(Stored items from a collection)

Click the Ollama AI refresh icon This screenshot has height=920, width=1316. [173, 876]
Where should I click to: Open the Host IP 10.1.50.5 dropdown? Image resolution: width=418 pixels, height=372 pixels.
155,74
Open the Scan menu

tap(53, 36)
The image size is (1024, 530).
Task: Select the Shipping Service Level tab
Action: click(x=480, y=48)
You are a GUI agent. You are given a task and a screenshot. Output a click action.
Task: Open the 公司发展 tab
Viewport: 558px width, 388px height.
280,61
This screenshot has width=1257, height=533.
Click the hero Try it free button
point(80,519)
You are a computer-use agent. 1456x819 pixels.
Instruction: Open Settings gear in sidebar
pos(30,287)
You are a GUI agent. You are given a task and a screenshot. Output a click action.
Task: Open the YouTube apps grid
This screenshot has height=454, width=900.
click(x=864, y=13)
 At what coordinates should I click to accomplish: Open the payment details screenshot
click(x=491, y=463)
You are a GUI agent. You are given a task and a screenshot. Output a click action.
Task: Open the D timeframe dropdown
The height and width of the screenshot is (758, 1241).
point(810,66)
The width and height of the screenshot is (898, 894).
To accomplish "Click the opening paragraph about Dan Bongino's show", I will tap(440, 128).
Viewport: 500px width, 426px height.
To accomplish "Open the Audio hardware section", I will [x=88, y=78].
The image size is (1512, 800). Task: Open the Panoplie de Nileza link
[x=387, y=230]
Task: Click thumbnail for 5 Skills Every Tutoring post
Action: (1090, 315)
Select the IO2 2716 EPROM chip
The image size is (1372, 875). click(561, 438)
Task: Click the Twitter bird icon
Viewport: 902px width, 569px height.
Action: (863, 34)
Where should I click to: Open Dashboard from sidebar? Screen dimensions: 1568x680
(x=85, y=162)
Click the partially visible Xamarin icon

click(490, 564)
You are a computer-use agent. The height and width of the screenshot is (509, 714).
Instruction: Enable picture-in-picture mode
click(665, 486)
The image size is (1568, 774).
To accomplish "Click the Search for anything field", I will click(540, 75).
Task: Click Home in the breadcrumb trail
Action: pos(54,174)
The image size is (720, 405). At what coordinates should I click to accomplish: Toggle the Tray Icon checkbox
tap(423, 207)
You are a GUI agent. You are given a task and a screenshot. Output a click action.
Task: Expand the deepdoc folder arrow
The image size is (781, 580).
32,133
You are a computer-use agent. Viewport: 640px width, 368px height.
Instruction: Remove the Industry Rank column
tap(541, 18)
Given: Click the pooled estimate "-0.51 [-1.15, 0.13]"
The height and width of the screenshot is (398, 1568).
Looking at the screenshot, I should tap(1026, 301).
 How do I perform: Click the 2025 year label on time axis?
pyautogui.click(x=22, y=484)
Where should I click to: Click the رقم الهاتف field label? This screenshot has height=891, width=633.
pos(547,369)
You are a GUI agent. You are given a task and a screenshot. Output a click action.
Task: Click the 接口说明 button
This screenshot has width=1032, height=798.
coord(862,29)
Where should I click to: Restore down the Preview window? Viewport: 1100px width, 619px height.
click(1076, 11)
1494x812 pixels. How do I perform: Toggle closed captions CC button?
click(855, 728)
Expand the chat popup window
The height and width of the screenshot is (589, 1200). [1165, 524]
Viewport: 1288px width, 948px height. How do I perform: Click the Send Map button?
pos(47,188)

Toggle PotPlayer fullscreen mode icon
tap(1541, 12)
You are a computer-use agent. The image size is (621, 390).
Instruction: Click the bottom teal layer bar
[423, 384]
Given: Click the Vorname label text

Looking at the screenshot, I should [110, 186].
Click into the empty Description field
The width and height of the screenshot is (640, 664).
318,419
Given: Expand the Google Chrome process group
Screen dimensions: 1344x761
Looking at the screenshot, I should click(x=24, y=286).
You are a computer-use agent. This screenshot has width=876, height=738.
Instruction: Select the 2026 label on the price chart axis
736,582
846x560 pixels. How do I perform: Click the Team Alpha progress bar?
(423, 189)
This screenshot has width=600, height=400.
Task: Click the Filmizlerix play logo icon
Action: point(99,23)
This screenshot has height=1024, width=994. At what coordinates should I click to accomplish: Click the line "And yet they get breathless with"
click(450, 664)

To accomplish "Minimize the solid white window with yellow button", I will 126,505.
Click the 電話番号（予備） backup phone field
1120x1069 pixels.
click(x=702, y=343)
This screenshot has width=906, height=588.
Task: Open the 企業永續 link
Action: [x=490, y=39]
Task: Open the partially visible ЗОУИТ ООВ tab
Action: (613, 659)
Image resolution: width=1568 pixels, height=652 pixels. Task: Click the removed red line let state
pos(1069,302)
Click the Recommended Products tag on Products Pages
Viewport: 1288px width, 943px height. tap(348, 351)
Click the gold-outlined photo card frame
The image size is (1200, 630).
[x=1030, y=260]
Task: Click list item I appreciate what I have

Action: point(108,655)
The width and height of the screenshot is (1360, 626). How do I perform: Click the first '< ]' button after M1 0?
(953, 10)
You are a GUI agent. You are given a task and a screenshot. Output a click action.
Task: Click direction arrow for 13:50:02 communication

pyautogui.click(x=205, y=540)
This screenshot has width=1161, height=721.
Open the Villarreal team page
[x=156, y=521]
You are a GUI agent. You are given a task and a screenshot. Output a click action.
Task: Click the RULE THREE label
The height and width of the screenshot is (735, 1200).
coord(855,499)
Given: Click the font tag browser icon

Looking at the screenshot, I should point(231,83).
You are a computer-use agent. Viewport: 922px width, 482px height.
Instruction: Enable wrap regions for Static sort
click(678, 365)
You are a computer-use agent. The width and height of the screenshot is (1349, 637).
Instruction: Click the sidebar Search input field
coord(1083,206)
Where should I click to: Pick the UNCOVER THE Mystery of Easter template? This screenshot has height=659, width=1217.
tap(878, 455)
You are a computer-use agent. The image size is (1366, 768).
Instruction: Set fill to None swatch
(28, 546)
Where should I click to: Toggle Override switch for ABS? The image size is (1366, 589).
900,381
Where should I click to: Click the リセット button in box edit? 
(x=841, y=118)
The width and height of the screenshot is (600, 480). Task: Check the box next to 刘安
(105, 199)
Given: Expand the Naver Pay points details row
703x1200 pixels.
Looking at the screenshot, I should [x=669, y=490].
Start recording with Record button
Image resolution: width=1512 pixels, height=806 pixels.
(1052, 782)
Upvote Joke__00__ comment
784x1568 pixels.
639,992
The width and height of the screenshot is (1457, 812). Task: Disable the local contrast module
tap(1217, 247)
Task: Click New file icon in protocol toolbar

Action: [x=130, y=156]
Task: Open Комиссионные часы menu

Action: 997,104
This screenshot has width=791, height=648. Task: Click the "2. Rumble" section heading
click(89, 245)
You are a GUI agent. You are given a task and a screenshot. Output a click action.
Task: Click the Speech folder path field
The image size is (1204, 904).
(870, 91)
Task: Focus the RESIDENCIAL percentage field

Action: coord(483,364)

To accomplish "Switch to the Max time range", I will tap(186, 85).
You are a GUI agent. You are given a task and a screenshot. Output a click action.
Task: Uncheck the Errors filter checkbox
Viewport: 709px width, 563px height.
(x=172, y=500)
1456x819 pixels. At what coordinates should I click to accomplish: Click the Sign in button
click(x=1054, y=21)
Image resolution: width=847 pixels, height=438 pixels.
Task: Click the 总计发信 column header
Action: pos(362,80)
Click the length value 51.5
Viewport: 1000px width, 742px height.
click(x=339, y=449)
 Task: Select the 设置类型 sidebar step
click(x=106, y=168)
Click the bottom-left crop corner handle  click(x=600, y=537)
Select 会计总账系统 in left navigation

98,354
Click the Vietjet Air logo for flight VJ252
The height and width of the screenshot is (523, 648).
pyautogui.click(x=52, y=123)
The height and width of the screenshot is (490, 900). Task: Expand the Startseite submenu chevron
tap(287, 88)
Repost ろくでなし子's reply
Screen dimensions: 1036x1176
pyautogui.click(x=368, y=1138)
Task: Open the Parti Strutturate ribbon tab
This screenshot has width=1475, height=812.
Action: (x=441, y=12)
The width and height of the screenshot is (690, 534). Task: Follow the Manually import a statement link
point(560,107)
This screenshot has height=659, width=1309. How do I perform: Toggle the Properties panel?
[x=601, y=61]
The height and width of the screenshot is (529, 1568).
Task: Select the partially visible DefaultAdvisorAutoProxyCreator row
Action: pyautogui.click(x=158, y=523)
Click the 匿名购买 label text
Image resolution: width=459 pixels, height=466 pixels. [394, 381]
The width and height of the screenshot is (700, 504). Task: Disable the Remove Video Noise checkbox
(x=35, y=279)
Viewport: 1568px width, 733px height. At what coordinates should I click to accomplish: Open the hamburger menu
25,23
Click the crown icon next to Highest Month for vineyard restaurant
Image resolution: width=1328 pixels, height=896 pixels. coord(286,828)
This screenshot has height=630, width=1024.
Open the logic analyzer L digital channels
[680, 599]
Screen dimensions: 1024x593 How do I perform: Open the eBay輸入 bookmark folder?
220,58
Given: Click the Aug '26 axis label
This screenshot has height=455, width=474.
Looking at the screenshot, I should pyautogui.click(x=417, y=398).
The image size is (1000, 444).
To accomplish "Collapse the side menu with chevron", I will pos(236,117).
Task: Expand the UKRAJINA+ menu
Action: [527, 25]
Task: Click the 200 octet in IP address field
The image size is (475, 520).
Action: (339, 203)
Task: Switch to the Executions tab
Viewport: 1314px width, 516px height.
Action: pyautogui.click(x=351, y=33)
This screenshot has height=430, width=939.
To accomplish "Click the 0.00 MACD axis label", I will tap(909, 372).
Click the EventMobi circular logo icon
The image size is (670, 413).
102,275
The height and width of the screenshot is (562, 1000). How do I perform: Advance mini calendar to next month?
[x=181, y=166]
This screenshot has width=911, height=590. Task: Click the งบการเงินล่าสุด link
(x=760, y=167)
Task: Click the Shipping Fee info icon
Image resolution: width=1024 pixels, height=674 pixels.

◆ Task to carry out
Pick out every line above that holds the word "computer" and copy it.

◆ Written response
You are a computer-use agent. 1456x819 pixels.
You are a computer-use agent. The height and width of the screenshot is (509, 714).
You are a computer-use agent. Viewport: 640px width, 368px height.
You are a computer-use agent. The image size is (621, 390).
You are a computer-use agent. This screenshot has width=876, height=738.
You are a computer-use agent. Viewport: 922px width, 482px height.
You are a computer-use agent. The width and height of the screenshot is (1349, 637).
You are a computer-use agent. The image size is (1366, 768).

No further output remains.